The results of these models are applied directly to the federally permitted charter for-hire component of the fishery. The resulting 2016 median projected for-hire red snapper season is 48 days (range: 38-56 days).

The private recreational season calculation is a bit more complicated. Fish that are harvested in state waters count against the federal quota, so the private recreational red snapper quota must be reduced by the amount of fish harvested during the state seasons. (The federal for-hire quota is not reduced by the state water season because federally permitted vessels are not allowed to fish state seasons so, there are no state season fish harvested by federally permitted vessels.)


This year, the effect that state seasons have on the federal private recreational season length will be greater because Florida is proposing a state season that is 8 days longer than last year, and the state waters in Louisiana, Mississippi, and Alabama were extended from 3 to 9 nautical miles for the purposes of red snapper management. Without historical data on how extended state waters will change things, scientists are forced to make assumptions oh how the changes will affect landings. To calculate this year’s private recreational red snapper season length scientists examined the impacts of increases in state water catch rates on federal private season length and 



projected a Gulf-wide 2016 federal private recreational red snapper season of 8 days (range: 6-9 days).

Thursday, March 31, 2016

Council Meeting Preview: April 2016

Photo: Joseph Cawthon
The Gulf of Mexico Fishery Management Council meets next week at the Doubletree Hotel in Austin, Texas to discuss some important decisions for our Gulf of Mexico fisheries. One of the hottest topics on the agenda is a presentation from National Marine Fisheries Service on this year's recreational red snapper season projection. 

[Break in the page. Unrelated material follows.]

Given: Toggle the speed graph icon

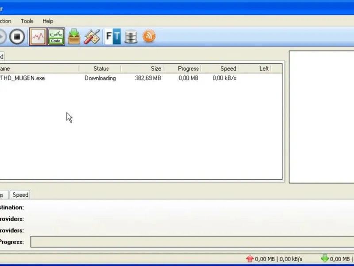Looking at the screenshot, I should point(38,37).
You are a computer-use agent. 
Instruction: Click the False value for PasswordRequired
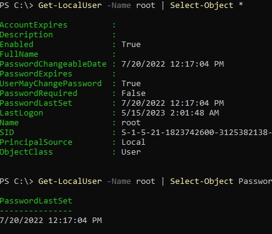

You’re always welcome to join us in person but, since it’s not always practical to travel for a meeting, you can also watch a live broadcast of the meeting. This agenda and the background materials will help you be prepared for what the Council is addressing.

Public comment will be held on Wednesday, April 6th at 1:45 pm. If you can’t make it to the meeting to testify, visit this page on our website to submit comments and learn about all of the fisheries management issues we’re currently working on.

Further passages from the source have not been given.